Ki demang menghadapi Sidowongso dan Meener menghadapi kawan Sido. Sang meener
dan kawan Sido pun gugur sampyuh. Tersisa hanya Sidowongso dan Ki Demang.
ternyata Ki Demang adalah pendekar sakti yang pilih tanding. Sidowongso
kewalahan. Beberapa kali terkena pukulan dan tendangan. Daya tahan tubuhnya lah
yang mampu membuatnya bertahan sejauh ini. Hingga suatu ketika ia terdesak. Ki
Demang bersiap menusukkan kerisnya ke dada Sido. Tiba-tiba…muncullah Rejowati
berlari menghadang tusukan keris Ki Demang dengan tubuhnya. Menjadi lunturlah
kesaktian Ki Demang. Sebab, ia telah keliru dan membunuh putrinya sendiri.
Melihat pujaan hatinya sekarat, kemarahan Sidowongso pun
menjadi-jadi. Kekuatannya pulih kembali. Hingga ia mampu mengalahkan Ki Demang
dan membunuhnya. Tapi Sidowongso pun terluka parah. Ia juga sekarat. Ia
merangkak ke arah Rejowati. Diangkatnya kepala Rejowati ke pangkuannya. Dalam
pangkuan, Rejowati mengungkapkan segala yang dirasakannya. Begitu pun dengan
Sido wongso. Bahwa mereka saling mencintai. Meninggallah mereka berdua. Cinta
mereka tidak bersatu di bumi. Tapi bertemu dan berbuah di langit. Kelak tanah
ini akan dinamai oleh nama mereka berdua. Yaitu SIDOREJO.

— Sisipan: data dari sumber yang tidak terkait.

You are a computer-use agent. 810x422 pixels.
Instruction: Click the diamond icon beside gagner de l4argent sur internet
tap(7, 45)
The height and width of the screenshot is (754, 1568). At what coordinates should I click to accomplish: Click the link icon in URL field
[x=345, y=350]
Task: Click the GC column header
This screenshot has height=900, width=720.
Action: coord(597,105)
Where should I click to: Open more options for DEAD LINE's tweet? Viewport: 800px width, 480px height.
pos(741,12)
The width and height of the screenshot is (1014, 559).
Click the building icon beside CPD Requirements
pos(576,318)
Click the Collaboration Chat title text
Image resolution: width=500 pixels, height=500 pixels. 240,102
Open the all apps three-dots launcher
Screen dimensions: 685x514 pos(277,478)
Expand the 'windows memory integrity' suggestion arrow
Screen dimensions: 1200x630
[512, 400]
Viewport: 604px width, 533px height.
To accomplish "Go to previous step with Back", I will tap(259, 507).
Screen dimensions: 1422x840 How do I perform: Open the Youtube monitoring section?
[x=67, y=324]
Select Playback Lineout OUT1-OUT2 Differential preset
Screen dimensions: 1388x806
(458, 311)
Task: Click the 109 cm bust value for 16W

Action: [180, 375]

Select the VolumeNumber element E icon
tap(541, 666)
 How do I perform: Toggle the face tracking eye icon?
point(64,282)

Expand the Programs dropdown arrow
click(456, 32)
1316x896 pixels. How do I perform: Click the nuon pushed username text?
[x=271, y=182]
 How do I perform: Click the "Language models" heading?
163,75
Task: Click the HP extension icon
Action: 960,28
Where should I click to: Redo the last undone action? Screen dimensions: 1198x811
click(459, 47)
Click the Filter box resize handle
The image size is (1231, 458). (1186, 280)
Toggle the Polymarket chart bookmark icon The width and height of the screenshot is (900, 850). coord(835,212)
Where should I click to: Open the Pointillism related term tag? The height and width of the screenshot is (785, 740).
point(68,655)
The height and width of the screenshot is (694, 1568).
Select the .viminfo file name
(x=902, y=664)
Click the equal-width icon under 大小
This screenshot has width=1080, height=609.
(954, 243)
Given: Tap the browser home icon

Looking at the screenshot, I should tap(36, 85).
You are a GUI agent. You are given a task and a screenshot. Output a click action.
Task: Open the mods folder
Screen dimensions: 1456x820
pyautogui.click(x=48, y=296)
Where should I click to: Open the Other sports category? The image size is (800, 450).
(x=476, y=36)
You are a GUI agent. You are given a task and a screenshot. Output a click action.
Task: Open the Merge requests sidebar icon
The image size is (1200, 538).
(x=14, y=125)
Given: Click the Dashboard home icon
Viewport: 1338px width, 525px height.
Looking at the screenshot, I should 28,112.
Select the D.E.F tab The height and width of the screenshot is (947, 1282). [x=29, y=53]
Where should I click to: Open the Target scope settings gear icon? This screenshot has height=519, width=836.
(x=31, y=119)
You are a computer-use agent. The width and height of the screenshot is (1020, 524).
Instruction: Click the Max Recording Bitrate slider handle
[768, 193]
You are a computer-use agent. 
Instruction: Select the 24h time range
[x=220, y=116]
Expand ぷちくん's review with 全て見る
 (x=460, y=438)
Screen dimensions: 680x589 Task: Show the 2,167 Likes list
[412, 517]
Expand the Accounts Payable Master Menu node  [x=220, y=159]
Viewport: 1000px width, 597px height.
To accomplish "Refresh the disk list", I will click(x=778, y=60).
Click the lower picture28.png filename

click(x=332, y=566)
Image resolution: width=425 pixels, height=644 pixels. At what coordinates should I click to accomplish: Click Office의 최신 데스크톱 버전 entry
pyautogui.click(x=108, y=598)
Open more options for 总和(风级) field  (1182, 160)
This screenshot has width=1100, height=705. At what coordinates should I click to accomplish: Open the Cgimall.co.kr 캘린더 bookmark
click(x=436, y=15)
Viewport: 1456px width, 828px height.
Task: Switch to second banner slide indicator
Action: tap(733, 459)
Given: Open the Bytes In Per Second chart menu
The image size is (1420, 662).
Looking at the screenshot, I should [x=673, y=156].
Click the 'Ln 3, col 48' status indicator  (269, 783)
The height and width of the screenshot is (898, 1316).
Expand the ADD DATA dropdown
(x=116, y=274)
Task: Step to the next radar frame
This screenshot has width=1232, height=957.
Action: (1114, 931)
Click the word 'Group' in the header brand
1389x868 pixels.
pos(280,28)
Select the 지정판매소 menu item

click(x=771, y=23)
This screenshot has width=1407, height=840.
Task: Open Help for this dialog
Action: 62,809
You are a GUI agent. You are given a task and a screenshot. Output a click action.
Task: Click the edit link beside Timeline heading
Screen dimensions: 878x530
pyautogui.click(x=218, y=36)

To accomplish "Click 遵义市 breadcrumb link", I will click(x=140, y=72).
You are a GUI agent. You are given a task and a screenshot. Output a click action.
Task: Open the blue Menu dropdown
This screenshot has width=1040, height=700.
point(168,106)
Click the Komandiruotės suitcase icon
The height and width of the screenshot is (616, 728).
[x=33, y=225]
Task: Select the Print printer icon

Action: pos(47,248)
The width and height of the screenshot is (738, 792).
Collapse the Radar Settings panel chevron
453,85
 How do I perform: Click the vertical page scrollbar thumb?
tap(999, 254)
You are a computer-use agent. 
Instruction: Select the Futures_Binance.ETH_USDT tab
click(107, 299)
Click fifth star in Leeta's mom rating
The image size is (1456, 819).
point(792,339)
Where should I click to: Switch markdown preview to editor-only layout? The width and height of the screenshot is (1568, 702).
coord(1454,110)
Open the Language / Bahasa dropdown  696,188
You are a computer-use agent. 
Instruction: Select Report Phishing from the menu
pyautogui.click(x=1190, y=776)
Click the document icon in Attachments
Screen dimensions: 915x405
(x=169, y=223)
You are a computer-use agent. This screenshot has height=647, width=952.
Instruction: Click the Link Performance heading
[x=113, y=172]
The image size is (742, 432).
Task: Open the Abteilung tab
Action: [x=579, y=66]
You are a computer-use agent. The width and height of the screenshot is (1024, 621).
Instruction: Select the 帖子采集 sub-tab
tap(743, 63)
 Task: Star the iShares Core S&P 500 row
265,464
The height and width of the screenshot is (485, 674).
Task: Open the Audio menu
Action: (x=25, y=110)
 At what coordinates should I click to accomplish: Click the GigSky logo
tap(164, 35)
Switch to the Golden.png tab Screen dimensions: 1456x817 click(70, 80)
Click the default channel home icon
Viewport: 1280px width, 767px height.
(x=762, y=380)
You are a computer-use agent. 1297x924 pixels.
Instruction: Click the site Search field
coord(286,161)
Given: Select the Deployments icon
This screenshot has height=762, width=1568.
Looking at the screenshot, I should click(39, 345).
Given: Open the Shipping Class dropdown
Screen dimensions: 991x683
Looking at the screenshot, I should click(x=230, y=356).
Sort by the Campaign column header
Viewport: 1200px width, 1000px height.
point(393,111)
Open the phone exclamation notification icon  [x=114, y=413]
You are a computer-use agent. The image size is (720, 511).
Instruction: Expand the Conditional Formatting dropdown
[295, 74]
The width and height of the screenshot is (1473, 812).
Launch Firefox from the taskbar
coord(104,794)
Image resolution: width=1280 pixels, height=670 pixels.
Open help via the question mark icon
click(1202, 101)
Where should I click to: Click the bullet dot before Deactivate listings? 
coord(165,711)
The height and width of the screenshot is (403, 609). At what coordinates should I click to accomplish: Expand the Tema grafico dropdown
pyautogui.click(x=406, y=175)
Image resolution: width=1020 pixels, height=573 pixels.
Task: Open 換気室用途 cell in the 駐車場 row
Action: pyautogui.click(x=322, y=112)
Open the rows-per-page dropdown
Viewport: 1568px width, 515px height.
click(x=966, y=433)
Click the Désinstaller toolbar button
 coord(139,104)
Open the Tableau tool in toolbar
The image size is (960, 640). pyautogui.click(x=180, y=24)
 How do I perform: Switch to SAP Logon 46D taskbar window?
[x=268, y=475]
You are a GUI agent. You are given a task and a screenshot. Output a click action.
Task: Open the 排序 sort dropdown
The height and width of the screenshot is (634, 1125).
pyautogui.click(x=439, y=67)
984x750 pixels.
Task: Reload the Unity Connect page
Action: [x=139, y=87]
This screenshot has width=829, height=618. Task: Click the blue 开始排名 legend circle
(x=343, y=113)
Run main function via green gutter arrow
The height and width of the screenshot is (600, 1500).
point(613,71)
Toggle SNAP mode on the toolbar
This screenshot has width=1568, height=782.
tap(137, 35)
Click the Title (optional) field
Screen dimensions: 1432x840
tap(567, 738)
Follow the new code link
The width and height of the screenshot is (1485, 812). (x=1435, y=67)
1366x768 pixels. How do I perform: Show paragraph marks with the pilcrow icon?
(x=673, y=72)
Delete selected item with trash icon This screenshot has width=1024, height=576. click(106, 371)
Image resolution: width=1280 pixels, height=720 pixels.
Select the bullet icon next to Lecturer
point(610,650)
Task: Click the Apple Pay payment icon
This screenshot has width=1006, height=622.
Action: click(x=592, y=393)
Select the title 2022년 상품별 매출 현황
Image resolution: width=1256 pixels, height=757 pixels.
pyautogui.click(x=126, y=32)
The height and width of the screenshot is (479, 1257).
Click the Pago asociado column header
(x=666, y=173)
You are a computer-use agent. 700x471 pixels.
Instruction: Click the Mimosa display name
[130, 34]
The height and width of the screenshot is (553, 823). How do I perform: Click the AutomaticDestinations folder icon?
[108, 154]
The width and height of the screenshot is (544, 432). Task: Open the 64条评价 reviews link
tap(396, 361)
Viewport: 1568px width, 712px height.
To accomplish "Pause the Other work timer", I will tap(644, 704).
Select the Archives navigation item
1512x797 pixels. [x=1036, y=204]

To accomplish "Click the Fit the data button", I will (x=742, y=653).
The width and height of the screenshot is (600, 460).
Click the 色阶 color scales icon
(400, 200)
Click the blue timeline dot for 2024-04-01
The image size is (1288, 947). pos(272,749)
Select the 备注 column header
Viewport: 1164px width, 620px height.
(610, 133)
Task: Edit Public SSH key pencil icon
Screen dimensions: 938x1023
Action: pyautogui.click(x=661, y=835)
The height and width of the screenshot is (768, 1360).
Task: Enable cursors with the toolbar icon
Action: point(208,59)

(Kisah ini hanyalah rekaan, bukan cerita asli asal usul
kampung Sidorejo. Cerita ini diilhami oleh Karang Taruna RW.01 Sidorejo, untuk
menggugah semangat anak-anak muda kampung ini. Kisah ini menjadi lakon
pementasan drama musical untuk memperingati HUT RI ke-71. Alhamdulillah, acara berjalan lancar).